• [Data to use]
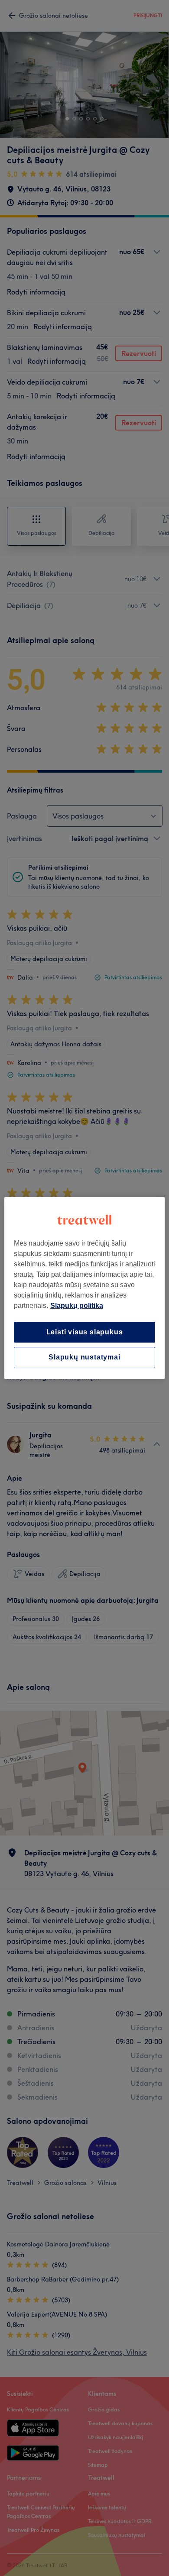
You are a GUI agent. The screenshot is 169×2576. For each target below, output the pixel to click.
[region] (84, 1288)
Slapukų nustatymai (84, 1357)
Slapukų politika (76, 1305)
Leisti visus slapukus (84, 1332)
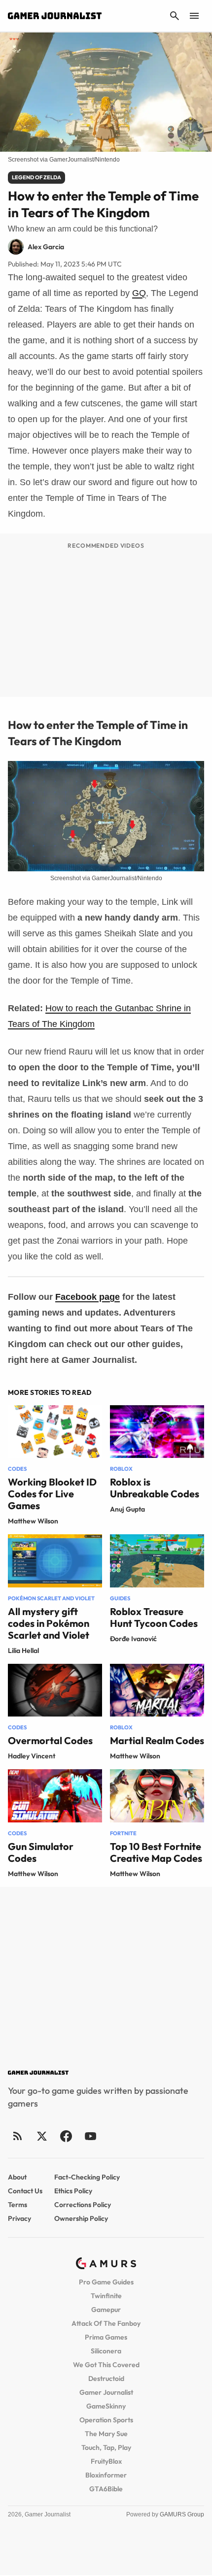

• [Work item]
Return all the entries word for word, but omit any pictures they contain.

• [Task output]
You are a GUI agent. The screenshot is 169×2576. For each target below, output the pixel to click.
[region] (84, 1288)
Slapukų nustatymai (84, 1357)
Slapukų politika (76, 1305)
Leisti visus slapukus (84, 1332)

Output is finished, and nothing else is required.